=== The exercise ===
Collect each line of the material that contains the string "link" and copy every one in full.

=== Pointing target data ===
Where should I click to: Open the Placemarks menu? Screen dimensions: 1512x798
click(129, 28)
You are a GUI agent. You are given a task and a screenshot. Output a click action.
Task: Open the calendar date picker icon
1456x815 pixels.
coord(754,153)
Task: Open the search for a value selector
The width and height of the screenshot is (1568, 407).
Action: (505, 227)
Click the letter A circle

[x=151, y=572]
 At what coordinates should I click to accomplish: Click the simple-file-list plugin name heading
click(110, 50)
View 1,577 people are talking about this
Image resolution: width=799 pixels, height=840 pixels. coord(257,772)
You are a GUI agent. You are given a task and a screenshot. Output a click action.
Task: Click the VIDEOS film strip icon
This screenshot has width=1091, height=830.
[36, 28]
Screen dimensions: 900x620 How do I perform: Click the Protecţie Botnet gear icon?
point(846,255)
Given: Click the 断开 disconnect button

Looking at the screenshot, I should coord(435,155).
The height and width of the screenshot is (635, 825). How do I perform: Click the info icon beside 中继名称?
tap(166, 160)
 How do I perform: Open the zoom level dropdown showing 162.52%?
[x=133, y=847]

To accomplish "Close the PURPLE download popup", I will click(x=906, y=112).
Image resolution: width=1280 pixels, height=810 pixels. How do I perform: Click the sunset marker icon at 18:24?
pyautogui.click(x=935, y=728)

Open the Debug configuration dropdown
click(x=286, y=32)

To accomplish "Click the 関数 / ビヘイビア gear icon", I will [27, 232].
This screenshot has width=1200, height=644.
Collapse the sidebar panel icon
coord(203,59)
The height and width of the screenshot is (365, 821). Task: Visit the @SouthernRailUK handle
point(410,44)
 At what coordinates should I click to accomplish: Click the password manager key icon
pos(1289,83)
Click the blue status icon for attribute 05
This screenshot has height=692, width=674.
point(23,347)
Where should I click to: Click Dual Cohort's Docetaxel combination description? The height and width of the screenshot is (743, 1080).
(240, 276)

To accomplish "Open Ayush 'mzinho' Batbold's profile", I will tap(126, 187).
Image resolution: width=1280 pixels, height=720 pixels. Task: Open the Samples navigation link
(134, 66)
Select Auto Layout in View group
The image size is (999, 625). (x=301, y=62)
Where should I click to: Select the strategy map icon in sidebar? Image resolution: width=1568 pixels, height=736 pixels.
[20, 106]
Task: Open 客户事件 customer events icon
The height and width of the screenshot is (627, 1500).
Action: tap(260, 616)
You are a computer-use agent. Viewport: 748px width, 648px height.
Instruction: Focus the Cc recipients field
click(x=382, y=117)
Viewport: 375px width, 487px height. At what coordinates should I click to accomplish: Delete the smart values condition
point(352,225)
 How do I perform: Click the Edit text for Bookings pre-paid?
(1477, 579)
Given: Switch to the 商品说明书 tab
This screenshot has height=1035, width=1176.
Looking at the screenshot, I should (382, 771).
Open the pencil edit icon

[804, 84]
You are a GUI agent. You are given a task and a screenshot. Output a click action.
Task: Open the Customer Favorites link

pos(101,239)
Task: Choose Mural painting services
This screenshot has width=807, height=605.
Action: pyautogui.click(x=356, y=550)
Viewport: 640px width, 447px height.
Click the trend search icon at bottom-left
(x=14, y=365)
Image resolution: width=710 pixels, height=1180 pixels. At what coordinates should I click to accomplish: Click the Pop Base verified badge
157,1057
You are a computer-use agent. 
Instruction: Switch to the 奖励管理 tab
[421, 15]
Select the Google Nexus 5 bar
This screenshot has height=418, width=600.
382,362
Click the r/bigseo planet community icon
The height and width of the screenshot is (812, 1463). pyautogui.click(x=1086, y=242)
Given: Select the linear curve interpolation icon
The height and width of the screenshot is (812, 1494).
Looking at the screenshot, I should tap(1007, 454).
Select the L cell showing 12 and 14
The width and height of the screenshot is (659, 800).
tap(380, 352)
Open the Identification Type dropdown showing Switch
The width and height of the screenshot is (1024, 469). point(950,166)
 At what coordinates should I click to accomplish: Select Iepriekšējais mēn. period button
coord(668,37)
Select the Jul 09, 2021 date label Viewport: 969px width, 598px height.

=== Result below ===
Image resolution: width=1280 pixels, height=720 pixels. Task: Open the Samples navigation link
Task: Open the Customer Favorites link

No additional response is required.